[Dataset records]

%%

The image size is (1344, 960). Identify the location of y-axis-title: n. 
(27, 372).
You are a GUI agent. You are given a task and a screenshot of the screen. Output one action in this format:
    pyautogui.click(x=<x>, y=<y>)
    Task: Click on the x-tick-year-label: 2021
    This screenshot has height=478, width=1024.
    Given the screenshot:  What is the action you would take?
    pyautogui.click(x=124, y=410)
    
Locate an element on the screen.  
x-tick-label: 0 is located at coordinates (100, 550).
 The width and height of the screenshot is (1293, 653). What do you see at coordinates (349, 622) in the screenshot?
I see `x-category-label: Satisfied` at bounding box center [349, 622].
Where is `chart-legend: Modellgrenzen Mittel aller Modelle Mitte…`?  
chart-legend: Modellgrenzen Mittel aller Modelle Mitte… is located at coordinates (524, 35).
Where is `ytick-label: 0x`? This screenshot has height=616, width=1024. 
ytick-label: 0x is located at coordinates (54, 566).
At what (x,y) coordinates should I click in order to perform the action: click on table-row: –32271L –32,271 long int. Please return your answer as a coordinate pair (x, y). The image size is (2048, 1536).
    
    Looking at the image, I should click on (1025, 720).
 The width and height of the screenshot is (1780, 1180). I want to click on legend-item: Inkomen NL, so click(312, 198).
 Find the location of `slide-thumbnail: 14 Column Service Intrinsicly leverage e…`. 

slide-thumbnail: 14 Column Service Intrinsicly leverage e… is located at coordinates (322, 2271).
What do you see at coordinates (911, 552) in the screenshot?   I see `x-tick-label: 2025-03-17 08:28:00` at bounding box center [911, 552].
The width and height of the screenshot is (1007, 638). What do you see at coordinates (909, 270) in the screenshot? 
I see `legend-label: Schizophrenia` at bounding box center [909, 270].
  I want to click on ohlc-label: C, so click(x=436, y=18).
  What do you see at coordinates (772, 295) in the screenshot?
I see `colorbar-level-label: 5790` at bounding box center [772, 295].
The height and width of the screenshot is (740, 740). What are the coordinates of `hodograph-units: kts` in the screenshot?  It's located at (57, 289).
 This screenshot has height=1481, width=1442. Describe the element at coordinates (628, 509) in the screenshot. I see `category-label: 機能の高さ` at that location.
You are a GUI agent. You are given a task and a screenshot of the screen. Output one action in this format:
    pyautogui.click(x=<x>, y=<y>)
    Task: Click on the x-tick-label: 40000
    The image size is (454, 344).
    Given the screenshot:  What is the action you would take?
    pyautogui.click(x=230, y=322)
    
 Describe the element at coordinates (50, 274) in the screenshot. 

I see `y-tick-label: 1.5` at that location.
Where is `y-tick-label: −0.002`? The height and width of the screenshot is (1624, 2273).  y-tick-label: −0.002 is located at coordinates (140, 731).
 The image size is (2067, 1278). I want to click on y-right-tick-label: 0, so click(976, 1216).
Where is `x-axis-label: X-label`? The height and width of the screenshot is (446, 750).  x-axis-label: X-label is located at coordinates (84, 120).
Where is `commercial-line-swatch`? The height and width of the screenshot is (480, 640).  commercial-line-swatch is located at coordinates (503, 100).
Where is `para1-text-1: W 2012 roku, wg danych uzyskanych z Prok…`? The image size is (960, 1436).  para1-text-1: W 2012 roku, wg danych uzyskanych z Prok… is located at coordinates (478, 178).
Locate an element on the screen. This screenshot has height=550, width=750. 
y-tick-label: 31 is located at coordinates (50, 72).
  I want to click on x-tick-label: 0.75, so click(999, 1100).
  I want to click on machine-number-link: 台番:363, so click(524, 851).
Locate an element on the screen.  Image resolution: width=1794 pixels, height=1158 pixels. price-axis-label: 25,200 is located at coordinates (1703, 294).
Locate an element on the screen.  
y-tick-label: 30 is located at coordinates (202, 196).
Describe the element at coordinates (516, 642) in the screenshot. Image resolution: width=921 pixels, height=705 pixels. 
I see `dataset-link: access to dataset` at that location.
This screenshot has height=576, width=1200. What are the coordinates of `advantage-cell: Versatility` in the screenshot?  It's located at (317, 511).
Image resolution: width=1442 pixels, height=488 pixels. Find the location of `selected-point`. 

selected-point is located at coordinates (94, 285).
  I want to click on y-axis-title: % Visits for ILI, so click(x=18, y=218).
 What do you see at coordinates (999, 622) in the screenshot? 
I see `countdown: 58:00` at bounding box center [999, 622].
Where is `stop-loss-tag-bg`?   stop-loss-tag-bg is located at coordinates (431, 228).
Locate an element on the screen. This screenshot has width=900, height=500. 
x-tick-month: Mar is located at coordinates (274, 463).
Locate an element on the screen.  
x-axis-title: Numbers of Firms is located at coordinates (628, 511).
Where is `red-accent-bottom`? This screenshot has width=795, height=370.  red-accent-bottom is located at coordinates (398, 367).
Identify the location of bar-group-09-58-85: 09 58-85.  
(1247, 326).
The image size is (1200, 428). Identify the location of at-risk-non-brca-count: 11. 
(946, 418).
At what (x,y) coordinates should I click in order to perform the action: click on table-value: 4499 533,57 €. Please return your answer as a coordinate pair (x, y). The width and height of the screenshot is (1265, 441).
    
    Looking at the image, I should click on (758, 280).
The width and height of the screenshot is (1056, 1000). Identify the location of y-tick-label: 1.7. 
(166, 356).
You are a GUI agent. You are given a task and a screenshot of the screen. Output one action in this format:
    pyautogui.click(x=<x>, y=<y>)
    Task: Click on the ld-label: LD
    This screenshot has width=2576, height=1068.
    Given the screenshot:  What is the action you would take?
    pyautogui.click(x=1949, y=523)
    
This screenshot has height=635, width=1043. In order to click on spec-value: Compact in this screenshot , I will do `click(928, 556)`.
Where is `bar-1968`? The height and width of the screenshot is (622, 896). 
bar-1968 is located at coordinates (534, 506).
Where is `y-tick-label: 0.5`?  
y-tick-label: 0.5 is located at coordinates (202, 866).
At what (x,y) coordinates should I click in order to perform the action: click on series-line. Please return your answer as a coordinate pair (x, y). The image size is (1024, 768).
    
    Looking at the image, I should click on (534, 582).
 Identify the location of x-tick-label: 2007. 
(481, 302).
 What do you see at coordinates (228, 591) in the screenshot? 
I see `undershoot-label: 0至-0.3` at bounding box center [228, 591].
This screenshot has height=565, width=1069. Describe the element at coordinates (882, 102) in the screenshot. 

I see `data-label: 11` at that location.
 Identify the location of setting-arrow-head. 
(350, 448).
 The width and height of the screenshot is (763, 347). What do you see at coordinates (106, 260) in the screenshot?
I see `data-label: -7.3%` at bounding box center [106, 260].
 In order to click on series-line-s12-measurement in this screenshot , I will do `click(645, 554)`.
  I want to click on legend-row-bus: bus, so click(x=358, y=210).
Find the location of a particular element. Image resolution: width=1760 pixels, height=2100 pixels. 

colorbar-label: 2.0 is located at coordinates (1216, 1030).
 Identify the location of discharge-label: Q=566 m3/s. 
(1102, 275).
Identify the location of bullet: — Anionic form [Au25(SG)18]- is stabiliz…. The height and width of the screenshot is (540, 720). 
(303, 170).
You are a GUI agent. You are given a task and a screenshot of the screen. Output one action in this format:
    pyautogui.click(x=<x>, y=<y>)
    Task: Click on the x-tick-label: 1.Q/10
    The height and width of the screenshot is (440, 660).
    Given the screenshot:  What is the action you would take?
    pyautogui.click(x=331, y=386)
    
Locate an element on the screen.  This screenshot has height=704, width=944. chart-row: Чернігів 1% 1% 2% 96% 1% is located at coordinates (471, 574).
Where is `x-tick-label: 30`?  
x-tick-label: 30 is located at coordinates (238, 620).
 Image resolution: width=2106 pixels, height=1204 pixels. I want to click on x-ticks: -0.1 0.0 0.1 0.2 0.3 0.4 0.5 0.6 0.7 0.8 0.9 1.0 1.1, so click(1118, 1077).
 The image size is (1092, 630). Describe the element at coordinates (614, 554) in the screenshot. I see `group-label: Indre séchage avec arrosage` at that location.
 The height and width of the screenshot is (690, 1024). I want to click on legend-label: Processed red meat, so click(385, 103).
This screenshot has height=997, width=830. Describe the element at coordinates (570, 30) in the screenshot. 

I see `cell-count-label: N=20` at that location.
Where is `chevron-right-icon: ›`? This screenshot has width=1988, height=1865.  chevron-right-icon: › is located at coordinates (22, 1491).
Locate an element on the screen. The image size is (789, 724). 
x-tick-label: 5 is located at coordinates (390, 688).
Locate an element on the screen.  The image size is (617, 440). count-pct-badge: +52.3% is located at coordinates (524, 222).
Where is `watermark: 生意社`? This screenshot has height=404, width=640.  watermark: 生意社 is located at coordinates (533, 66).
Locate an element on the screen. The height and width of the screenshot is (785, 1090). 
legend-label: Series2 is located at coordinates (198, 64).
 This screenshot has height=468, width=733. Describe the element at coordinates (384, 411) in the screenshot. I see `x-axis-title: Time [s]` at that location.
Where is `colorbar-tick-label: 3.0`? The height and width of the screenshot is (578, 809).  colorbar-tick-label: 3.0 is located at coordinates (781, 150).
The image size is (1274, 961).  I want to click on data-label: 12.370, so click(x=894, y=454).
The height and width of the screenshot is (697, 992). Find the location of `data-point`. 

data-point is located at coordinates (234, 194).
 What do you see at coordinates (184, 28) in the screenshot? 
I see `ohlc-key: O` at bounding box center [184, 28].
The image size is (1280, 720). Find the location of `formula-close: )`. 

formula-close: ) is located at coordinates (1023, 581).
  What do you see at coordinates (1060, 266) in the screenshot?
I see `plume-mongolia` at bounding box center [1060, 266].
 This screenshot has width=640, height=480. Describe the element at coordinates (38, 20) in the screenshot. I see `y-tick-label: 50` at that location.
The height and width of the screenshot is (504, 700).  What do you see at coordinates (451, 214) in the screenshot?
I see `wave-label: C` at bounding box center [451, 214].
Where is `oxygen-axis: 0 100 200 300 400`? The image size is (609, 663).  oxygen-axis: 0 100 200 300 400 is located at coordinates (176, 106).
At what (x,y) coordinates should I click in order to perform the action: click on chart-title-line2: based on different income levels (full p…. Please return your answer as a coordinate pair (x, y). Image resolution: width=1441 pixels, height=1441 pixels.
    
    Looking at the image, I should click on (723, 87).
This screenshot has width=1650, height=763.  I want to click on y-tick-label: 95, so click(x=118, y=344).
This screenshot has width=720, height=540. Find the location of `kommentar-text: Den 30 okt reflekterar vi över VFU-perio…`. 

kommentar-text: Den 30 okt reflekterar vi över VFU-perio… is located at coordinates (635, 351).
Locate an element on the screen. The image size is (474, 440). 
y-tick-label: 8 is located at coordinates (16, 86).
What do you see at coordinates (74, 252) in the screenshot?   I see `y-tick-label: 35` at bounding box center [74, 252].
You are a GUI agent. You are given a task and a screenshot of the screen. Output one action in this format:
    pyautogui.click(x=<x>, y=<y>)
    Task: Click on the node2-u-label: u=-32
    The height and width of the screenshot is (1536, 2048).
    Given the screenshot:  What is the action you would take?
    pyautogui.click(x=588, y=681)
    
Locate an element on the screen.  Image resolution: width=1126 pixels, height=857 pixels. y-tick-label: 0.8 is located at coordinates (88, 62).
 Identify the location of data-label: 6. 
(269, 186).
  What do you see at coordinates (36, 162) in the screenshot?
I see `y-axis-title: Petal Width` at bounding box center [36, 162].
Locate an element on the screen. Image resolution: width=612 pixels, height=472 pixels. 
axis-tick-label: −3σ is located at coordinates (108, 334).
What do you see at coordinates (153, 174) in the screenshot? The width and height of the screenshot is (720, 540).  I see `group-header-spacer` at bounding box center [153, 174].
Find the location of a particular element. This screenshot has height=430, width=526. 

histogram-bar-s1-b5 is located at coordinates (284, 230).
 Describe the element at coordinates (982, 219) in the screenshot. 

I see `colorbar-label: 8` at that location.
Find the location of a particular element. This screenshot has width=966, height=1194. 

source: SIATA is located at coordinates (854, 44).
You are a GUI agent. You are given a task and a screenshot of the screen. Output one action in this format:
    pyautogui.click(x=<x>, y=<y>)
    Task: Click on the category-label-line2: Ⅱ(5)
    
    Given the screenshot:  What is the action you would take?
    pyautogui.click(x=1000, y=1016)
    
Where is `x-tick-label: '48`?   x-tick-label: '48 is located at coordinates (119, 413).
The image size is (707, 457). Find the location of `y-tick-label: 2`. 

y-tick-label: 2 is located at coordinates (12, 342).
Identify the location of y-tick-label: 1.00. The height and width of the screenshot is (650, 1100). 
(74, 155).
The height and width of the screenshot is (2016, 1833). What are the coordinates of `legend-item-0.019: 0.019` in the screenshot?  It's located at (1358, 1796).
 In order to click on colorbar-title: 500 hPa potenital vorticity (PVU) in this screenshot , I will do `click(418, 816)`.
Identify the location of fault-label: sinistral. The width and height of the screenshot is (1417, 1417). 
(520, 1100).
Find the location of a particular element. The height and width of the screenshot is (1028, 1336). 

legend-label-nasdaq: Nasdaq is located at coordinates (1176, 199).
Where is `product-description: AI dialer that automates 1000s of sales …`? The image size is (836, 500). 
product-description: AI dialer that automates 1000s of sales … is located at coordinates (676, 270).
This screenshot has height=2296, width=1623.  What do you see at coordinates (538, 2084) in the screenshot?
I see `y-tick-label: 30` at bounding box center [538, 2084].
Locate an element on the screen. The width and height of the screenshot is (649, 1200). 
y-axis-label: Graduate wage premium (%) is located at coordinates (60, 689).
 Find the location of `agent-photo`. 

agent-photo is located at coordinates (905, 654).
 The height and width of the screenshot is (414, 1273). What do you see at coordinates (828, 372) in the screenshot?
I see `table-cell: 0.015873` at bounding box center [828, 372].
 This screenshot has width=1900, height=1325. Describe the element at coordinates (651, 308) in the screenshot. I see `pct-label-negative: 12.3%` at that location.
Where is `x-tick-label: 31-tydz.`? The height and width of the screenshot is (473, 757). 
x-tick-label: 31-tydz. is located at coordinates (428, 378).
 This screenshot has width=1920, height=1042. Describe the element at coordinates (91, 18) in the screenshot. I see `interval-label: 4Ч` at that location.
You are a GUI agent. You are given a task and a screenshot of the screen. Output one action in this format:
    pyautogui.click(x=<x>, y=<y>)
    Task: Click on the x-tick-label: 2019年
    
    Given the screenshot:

%%

## [Problem to work on]
Render the lines above as a JSON list of strings, one string per line and blank lines omitted, starting with the line that contains "is (836, 500)." and going on through the line that contains "y-axis-label: Graduate wage".

## [Answer box]
[
  "Where is `product-description: AI dialer that automates 1000s of sales …`? The image size is (836, 500). ",
  "product-description: AI dialer that automates 1000s of sales … is located at coordinates (676, 270).",
  "This screenshot has height=2296, width=1623.  What do you see at coordinates (538, 2084) in the screenshot?",
  "I see `y-tick-label: 30` at bounding box center [538, 2084].",
  "Locate an element on the screen. The width and height of the screenshot is (649, 1200). ",
  "y-axis-label: Graduate wage premium (%) is located at coordinates (60, 689)."
]